Black was indeed a fashionable colour for evening dress at that time, but it was also flattering to a woman with a fuller figure. Emily's black silk evening dress, made by Henry Darling and Co of Edinburgh in about 1910, shows how slim she was around the time of her marriage. By 1930 however she had had seven children and probably found black helpful in disguising her changing body shape.
Emily's favourite fabrics for evening wear can be seen here. She especially liked silk velvets, machine-made laces and silk crepe sewn with glass bugle beads.

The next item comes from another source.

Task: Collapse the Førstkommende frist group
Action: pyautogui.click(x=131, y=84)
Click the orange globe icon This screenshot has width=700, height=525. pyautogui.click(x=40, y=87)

The family letters reveal some of the places that Emily and Philip visited in the evening, if he had no evening surgery. In October 1934, for example, Philip wrote to their son Ernest, telling him;
"Mummie and I went to a conversazione in Walker Art Gallery last Thursday night. About 1000 people there, of whom we knew 4. We had a lecture on 'how to appreciate a picture'... then had a look round the Autumn Collection and came away."
He added, disapprovingly;
"Hardly anyone in evening dress. Those in it covered themselves with cloaks and coats."